Adaptive NEURO-Fuzzy Inference System (ANFIS) Based Worker Assignment Model For Large Sized Virtual Cells
In this paper, the author aims at developing an optimized worker assignment model for large sized virtual
manufacturing cells by using adaptive neuro-fuzzy inference system (ANFIS). Improved productivity and superior quality in
operations with maximum utilization of existing resources are always the primary objectives of any manufacturing
organization. Many manufacturing philosophies have been developed to achieve the above objectives and Virtual Cellular
Manufacturing System (VCMS), a logical extension of Cellular Manufacturing System (CMS), is one of such philosophy
developed quite recently. Worker assignments are invariably a challenging task under any manufacturing environments.

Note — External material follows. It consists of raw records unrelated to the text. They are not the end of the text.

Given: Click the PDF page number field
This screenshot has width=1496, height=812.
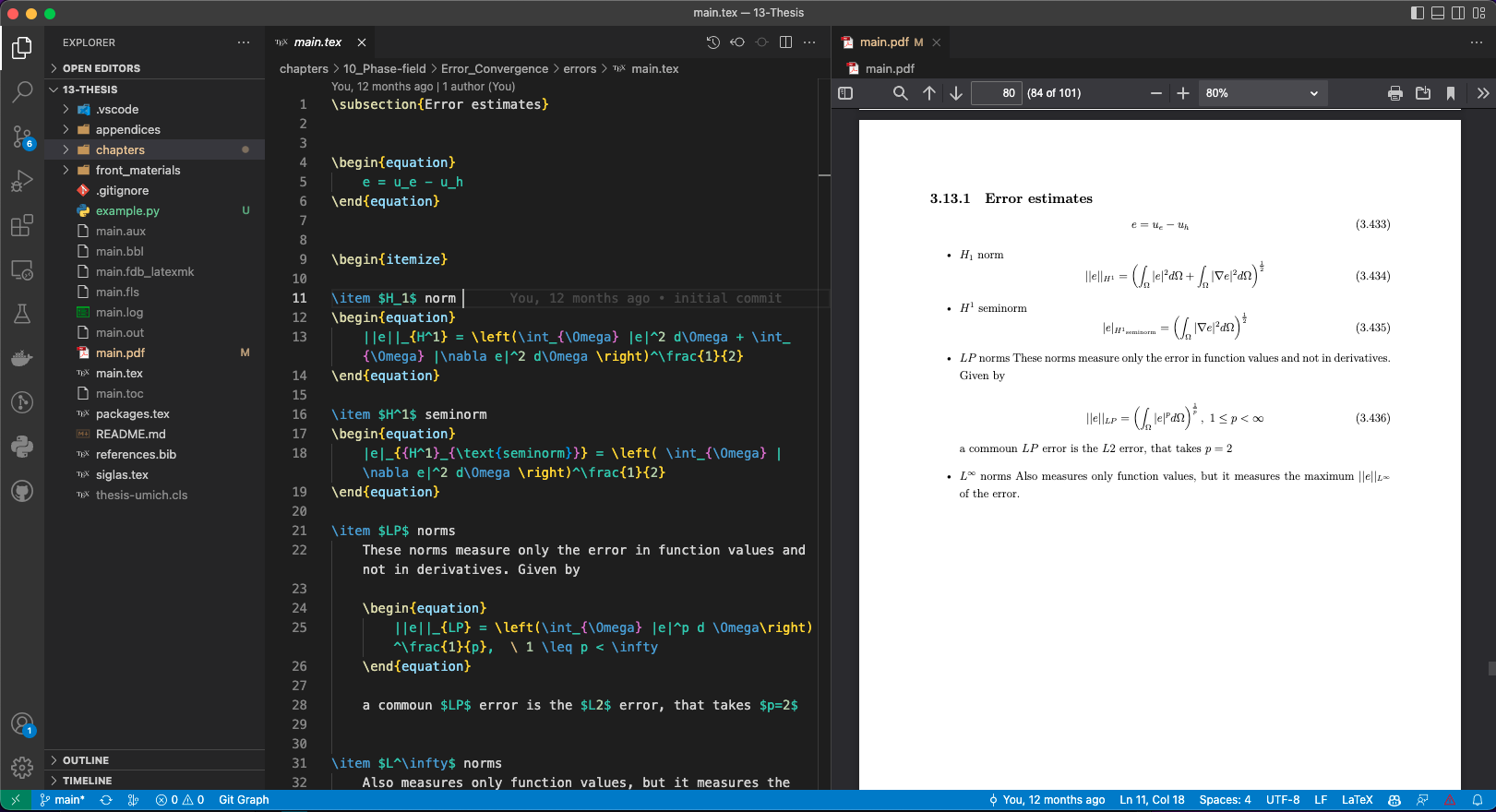Looking at the screenshot, I should coord(997,93).
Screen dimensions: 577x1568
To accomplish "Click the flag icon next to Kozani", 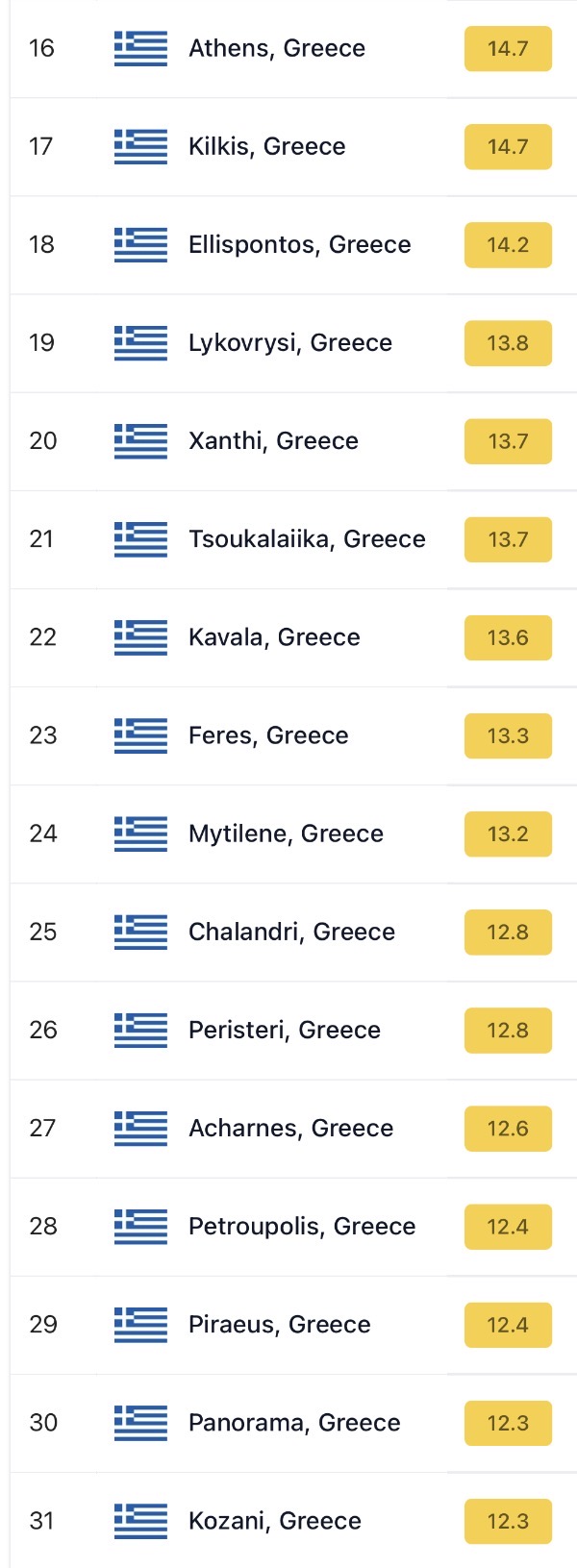I will tap(140, 1520).
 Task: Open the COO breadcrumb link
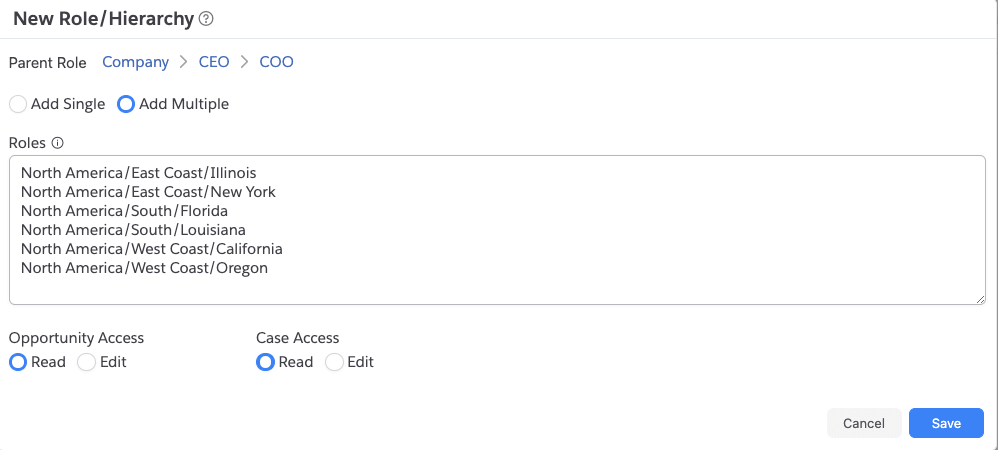click(276, 62)
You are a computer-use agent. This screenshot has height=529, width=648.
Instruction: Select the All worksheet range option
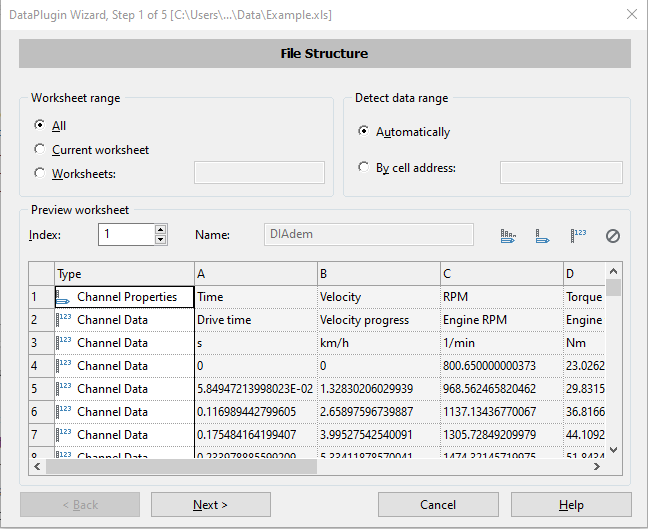tap(40, 126)
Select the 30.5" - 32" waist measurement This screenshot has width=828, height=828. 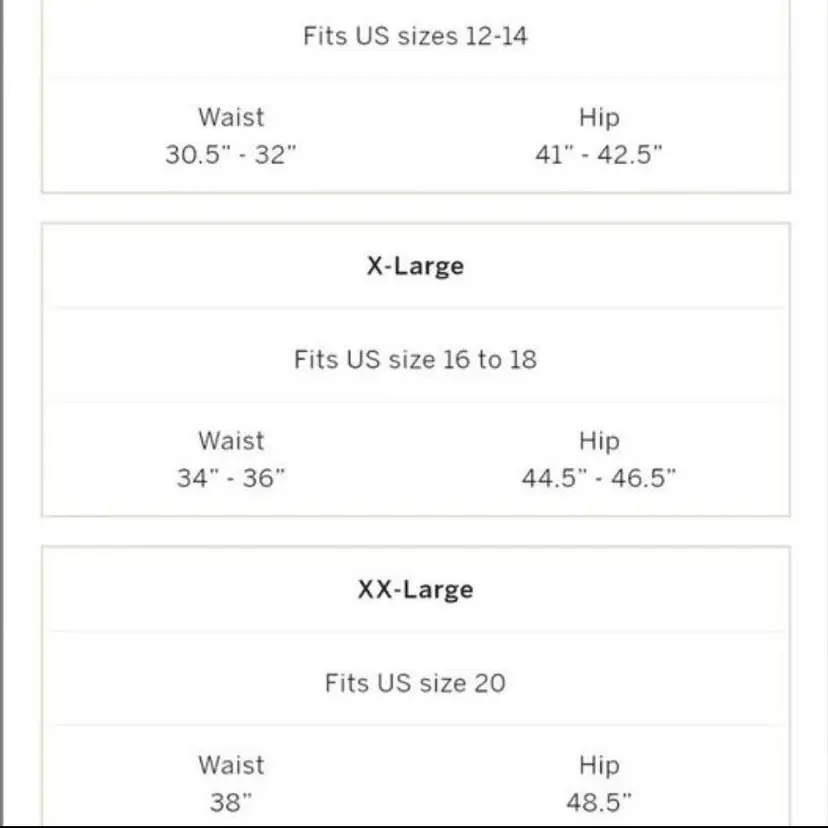(x=231, y=155)
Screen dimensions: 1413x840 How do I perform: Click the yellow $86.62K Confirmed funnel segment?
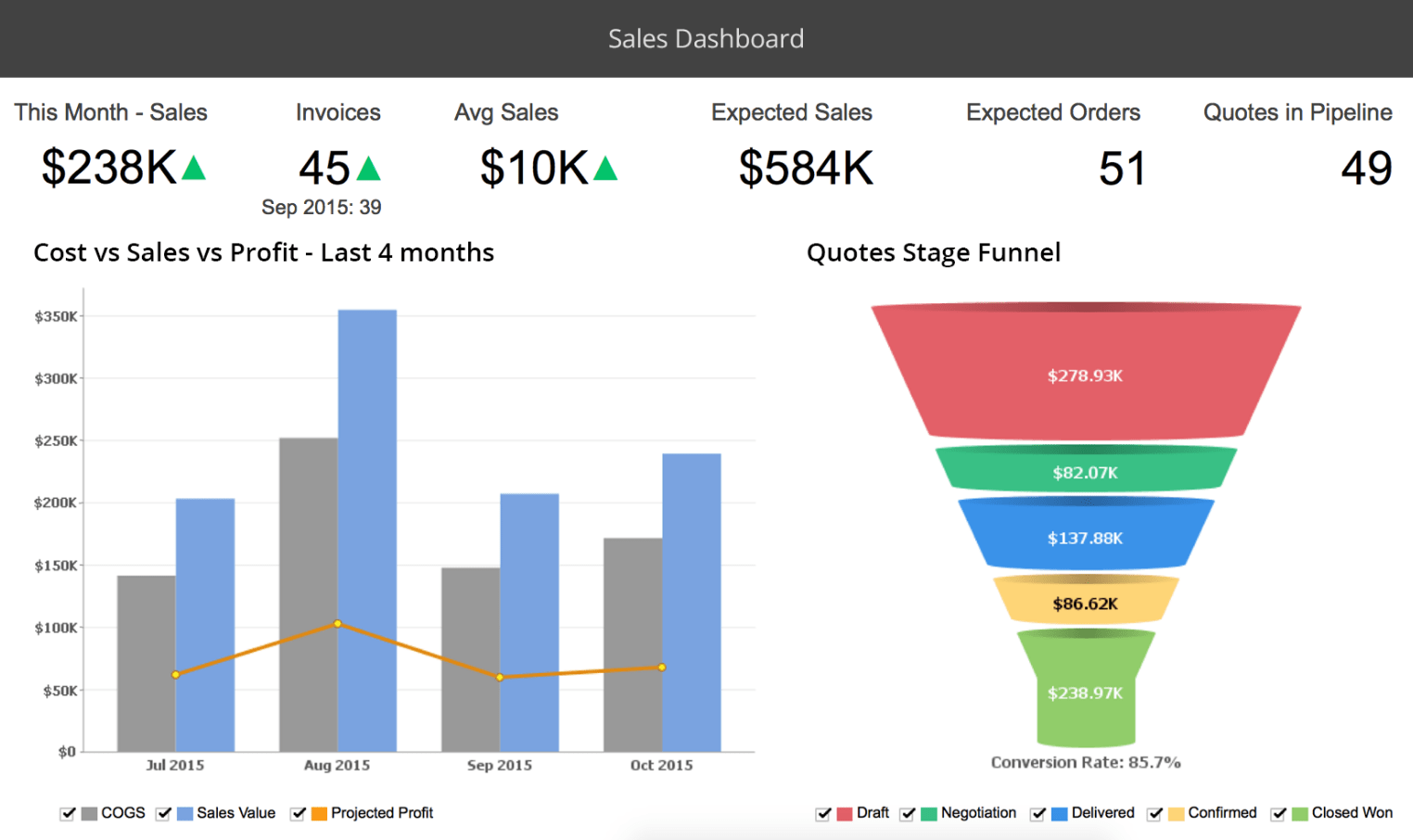(x=1086, y=600)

Though there are many techniques and algorithms developed, tested for worker assignment tasks, application of ANFIS into
this task is an innovation and novel which has enough potential to be used as a tool. ANFIS, functionally equivalent to fuzzy
inference system, is a convenient way to map an input dataset to an output dataset. In this paper, datasets corresponding to three
cell configuration problems under VCMS environment from literature are implemented in the ANFIS model as input and
output datasets. Results of worker assignments obtained from the present ANFIS model and the previous published models are
then compared, analysed and discussed. The study and results obtained affirm that ANFIS also shows prominence and promise
in solving problems related to workforce assignment into virtual cells of higher configurations.
Index Terms- worker assignment, adaptive neuro-fuzzy inference system, worker fitness attributes, fuzzy logic.